┌─ INFORMATION GIVEN

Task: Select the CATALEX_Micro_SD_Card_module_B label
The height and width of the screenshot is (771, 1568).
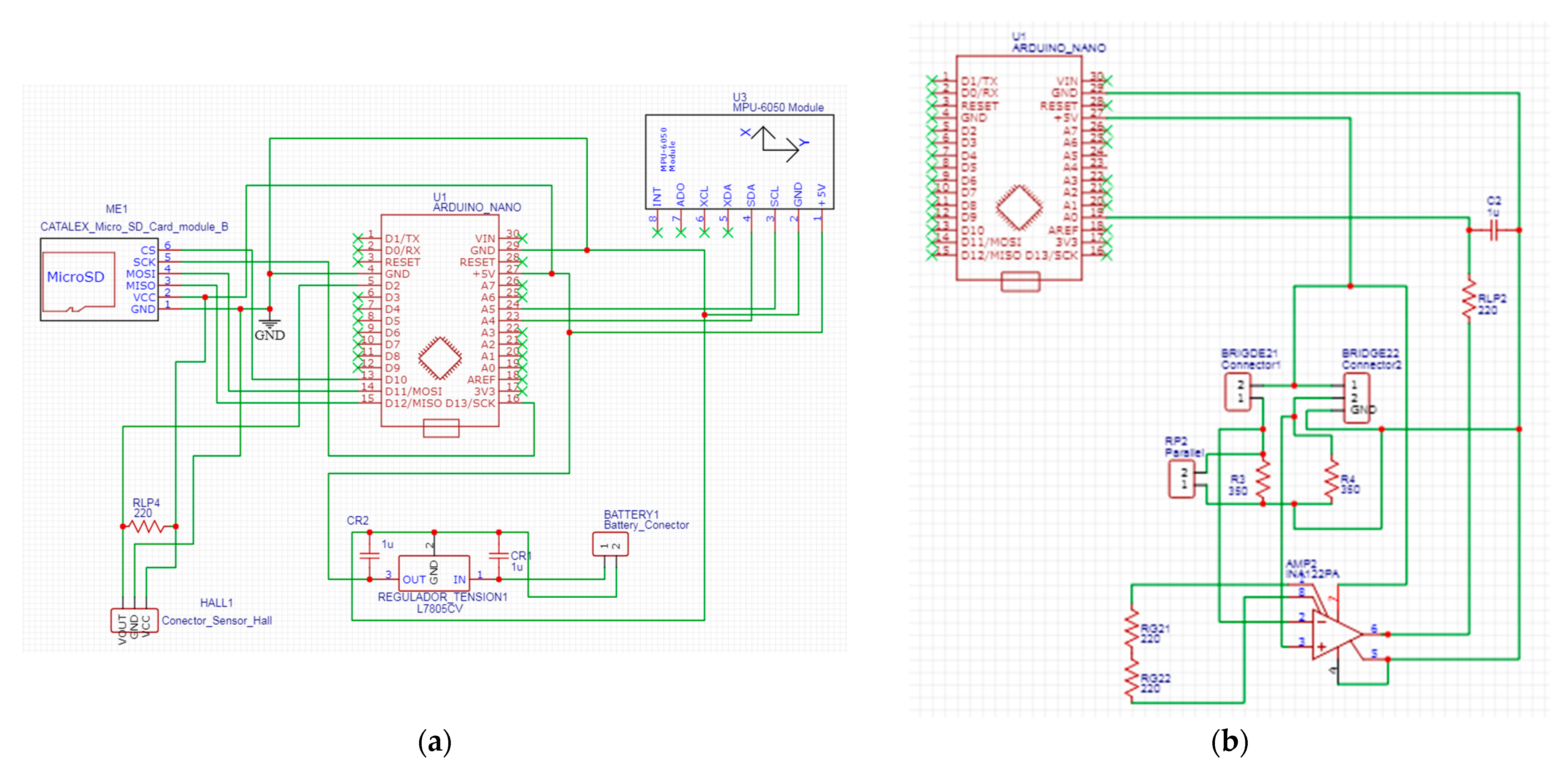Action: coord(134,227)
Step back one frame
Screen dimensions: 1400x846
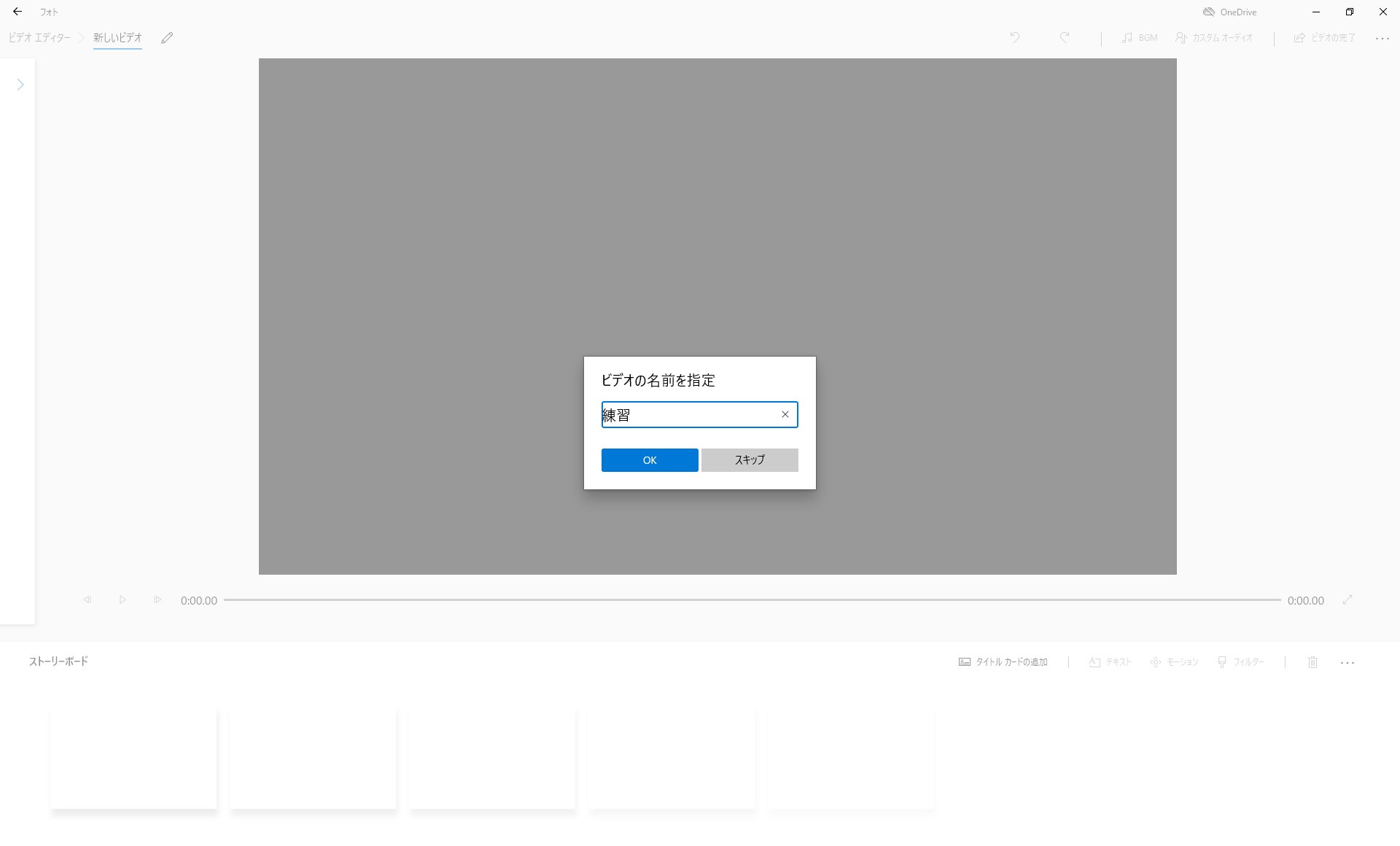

└─

The data must be reproduced exactly, and no picture may appear in the copy.

Task: Select the CATALEX_Micro_SD_Card_module_B label
The height and width of the screenshot is (771, 1568).
Action: coord(134,227)
Step back one frame
Screen dimensions: 1400x846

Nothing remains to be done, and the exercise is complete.